EXERCISE A >> In the text below on how HIV/AIDS affects the body, how long can the incubation stage last?
EXERCISE B >> List every term that the text below on how HIV/AIDS affects the body introduces with the word "called" or "call".
EXERCISE C >> Pick up the text below on how HIV/AIDS affects the body after its last sentence and write what comes next.

SELECTED TEXT >>

How HIV/AIDS Affects Our Bodies

 

Our body is made up of cells and in each cell is a code of instructions that the cell must follow in order to function effectively. This code is called DNA. One of the instructions of DNA is for cells to continuously make copies of themselves as their life expectancy is short.  In our bodies defense system we have white blood cells that protect us by destroying any infecting foreign viruses. They are essential to our immunity and keep us in good health. The HIV virus is particularly difficult to destroy as it infects the white blood cells and causes a change in their DNA instructing them to make copies of the virus. This stage of infection is called the incubation stage and can last between 7-10 years.

 

White blood cells identify other white blood cells infected by the virus as foreign to the body and in attempt to destroy the HIV virus destroy the white blood cells also. If infected white blood cells are not destroyed by other white blood cells, eventually the viruses within them become so many that the cell is destroyed from within and the many copies of the HIV virus are released and free to infect other white blood cells. As the process repeats the number of white blood cells falls dramatically and as a result so does the strength of the host’s immune system. At this stage the person is said to have contracted AIDS.

 

A host who has contracted AIDS is then prone to other infections, we call these opportunistic infections. These infections have a more dramatic and lasting effect on the infected person as their immune system is too weak to create a strong defense. The host becomes weaker and weaker and it is this weak immunity and inability to recover that causes the death of the infected person.

DATASET EXCERPT >>
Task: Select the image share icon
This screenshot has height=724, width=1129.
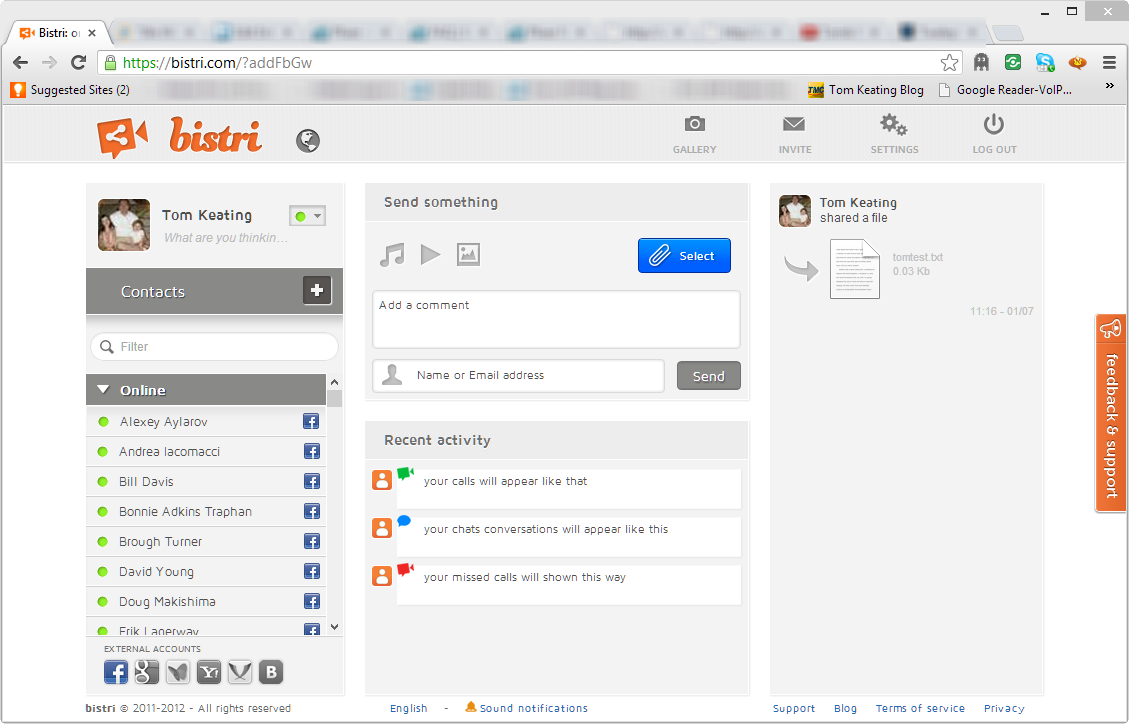Action: [468, 255]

RESPONSE BOX A >> Between 7-10 years.

RESPONSE BOX B >> DNA, the incubation stage, opportunistic infections

RESPONSE BOX C >>
 

AIDS is diagnosed when a patient’s CD4 white blood cell count is below: 200

 

There is no current cure for HIV/AIDS but there is medication to prevent the development of AIDS and so to increase life expectancy of those infected with the HIV virus.

 

How HIV/AIDS is Contracted

 

The HIV virus is not an air born virus meaning it cannot be spread through the air. It is spread through contact of bodily fluids during sex and through blood. It can pass through unsterile needles for example in blood transfusions, drug injection, tattoos, reusing cotton buds, through saliva should the mouth have an open wound, from mother to unborn child through the placenta during pregnancy, during childbirth or breast feeding.

 

The Main Symptoms of HIV                                                                        

 

Weight loss, persistent coughing, regular fevers and sweats,  long lasting diarrhea, pneumonia, memory loss, depression, inexplicable fatigue, blemishes on tongue, mouth and throat, dark blotches on or under skin inside the mouth, nose, eyelids.